Nation-Building With Bombers
Jude Wanniski
October 18, 2000

 

Memo To: George W. Bush
From: Jude Wanniski
Re: A Commitment to Haiti

You're getting tons of advice, I know, but I can't resist making a suggestion that I believe would help your presidential campaign in these last few weeks: I think you should tell the nation that once elected, your first act of foreign policy would be to send a team of supply-side economists, headed by Jack Kemp, to Haiti, to help the Haitian government get on an economic fast-track. As Haiti has come up in the debates, you have stated you would not have invaded that impoverished island nation because you are opposed to using our military for "nation-building." I agreed with you completely, but as you know, the Republican Party is divided on that issue. The old Cold Warriors, always looking for something to bomb, take continual potshots at General Colin Powell for his reluctance to build nations with bombers. Here, for example, is Tunku Varadarajan, one of the WSJournal editorial page editors, in a Monday op-ed, “The Case for ‘Nation Building.’”

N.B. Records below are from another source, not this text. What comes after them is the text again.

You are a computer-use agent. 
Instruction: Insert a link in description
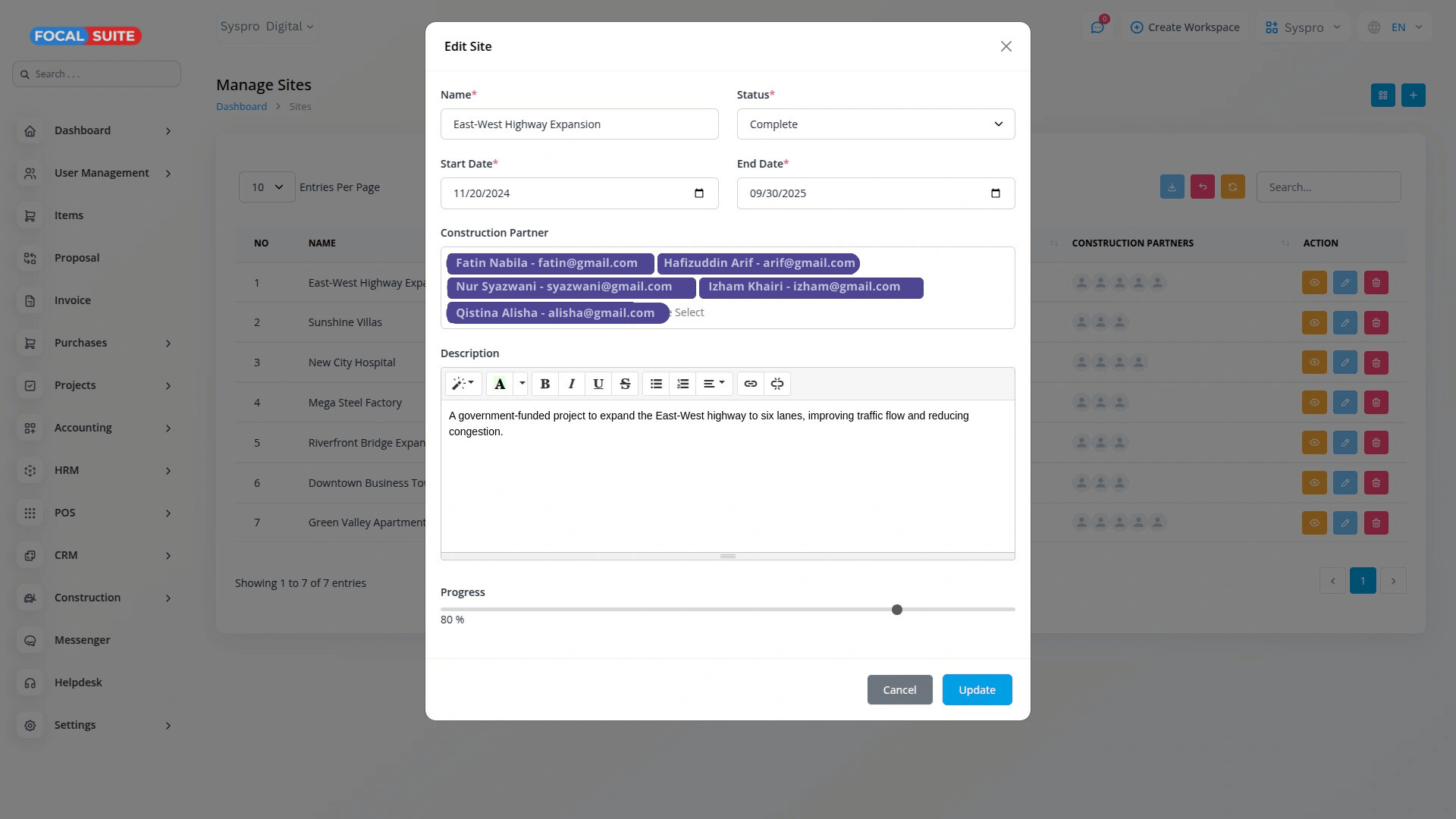[750, 384]
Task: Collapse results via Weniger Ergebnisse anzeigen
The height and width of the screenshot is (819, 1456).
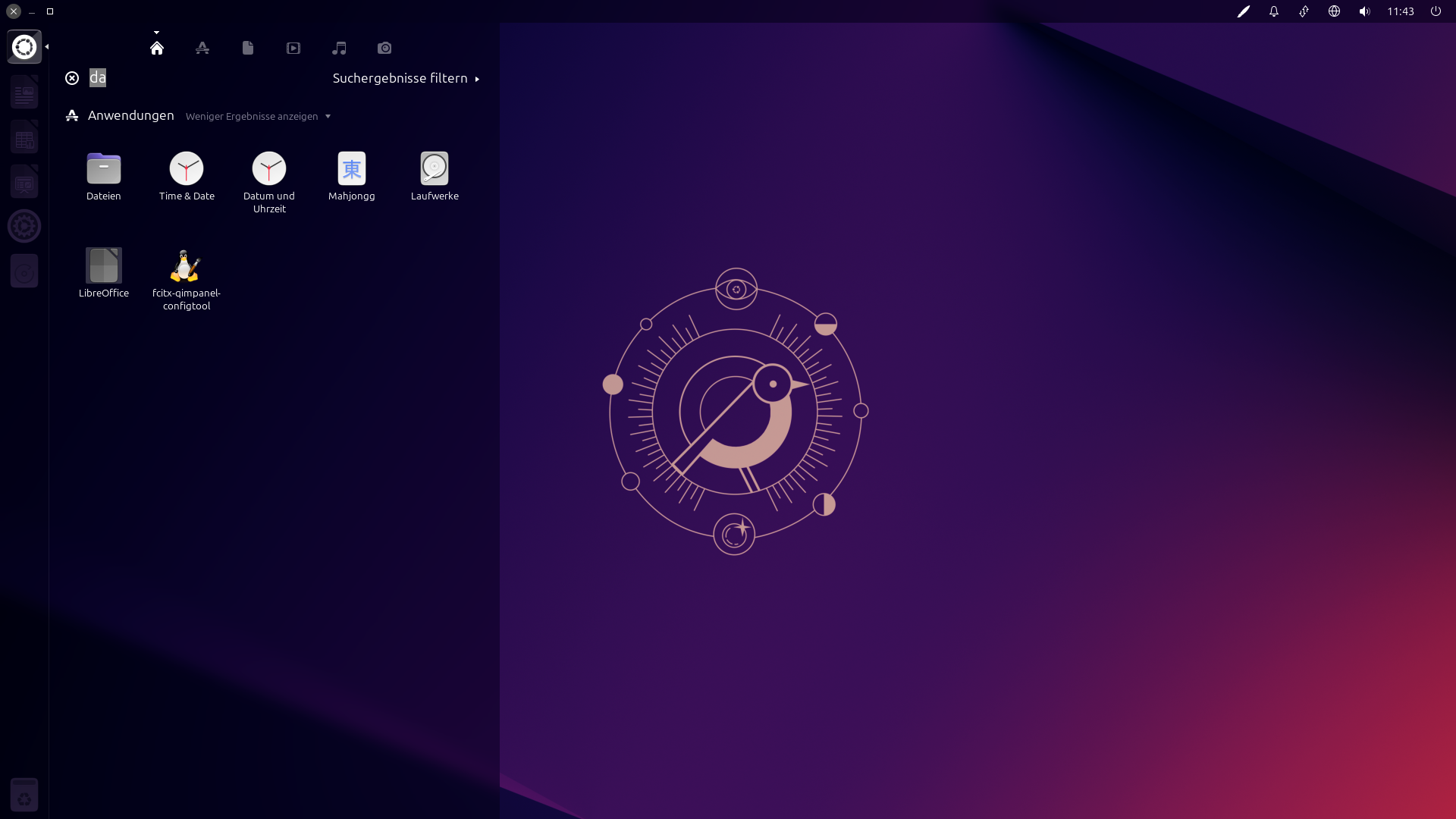Action: [258, 116]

Aspects of Mr. Bush's foreign policy trouble me, and here's why. He appears to be dogmatically opposed to "nation-building," as well as to be wedded to the belief that the U.S. should be "a humble nation." His advisers will say, no doubt, that his position is a pragmatic one, akin to the conservative realism of his father's foreign policy, scripted largely by Brent Scowcroft. Certainly, that is the intellectual tenor imparted by Condoleezza Rice, his redoubtable advisor on foreign affairs. But I detect another flavor in Mr. Bush's foreign policy -- the quasi-isolationism of Colin Powell. "I wouldn't have sent troops to Haiti," [Bush] said in the early stages of the debate. "I didn't think it was a mission worthwhile. It was a nation-building mission." The last phrase was uttered often in the debate, always with distaste, and contrasted always with "strategic interests," the endangering of which would give rise to the only situations where U.S. intervention is acceptable.

I'm sure you're not aware, Governor, that when we were pondering invasion of Haiti in 1994, I was advising Senate Minority Leader Bob Dole on a daily basis. I urged him to ask President Clinton to send a fact-finding mission to Haiti before he sent troops. I recommended General Colin Powell for the assignment. Dole agreed, got Clinton to agree, and a team was sent, with Powell joined by two Democrats, former President Jimmy Carter and Georgia Sen. Sam Nunn. It was Powell, though, who persuaded the Haitian military regime to step down peacefully, even as the U.S. Marines prepared to invade. I'd also advised Dole to urge Clinton to follow-up with a team of economic specialists, headed by Jack Kemp. Inasmuch as Dole still viewed Kemp as a potential competitor for the GOP nomination in 1996, that did not happen. Haiti was returned to the tender mercies of the International Monetary Fund and World Bank, which have employed all their usual poisonous nostrums to keep the poor people of Haiti in a perpetual state of desperate poverty.

Jack would be available, I'm sure, as he has now retired to a role as elder statesman. It would not take him and his team more than a week or two to help Haiti figure out how to "nation build" without bombs or U.S. troops.

If you decide to do this, Governor, it should be more than a vague promise, and you should make it clear that the people you would send would understand the nature of economic growth. I say that from bitter experience. In 1980, when I was advising Ronald Reagan in his campaign for the presidency, I urged that he make the island economy of Jamaica his first target of foreign policy. Back then, Jamaica was probably the most politically troubled of all the Caribbean island economies, its prime minister, the late Michael Manley a pure Keynesian with a Ph.D. in economics from the London School of Economics. (In early 1976, I'd written an op-ed for the WSJournal about Manley and Jamaica, "How to Destroy an Island Paradise.")

Imagine my shock when Reagan was inaugurated in January 1981 and said his first act of foreign policy would be to send a delegation to Jamaica. As the voters had ousted Manley in their own 1980 elections, Reagan clearly was offering to help it rebuild the wreckage wrought by Manley's Keynesian formulas. Great news, huh? Sorry. Where the Gipper had seen the wisdom of my suggestion, his newly-found friends on Wall Street, who had been making fun of him a year earlier, persuaded him to send David Rockefeller to Kingston. David Rockefeller!!! The upshot was that the new regime in Jamaica was granted a new multi-million dollar loan package on "favorable terms," to help pay down their New York bank loans. There were no recommendations from the Rockefeller team to deal with the oppressive tax system or the confetti currency.

The greatest failure of the Reagan administration, I've always felt, was the President's failure to confront the power elite in the banks and insist upon supply-side reforms of the IMF. Certainly a Gore administration would never attempt such reforms, with Keynesian Ph.D. Larry Summers at Treasury and Bob Rubin representing the interests of Citigroup as well as his old pals at Goldman, Sachs. Heck, they might dust off David Rockefeller to go to Port-au-Prince, to cook up a new low-interest loan.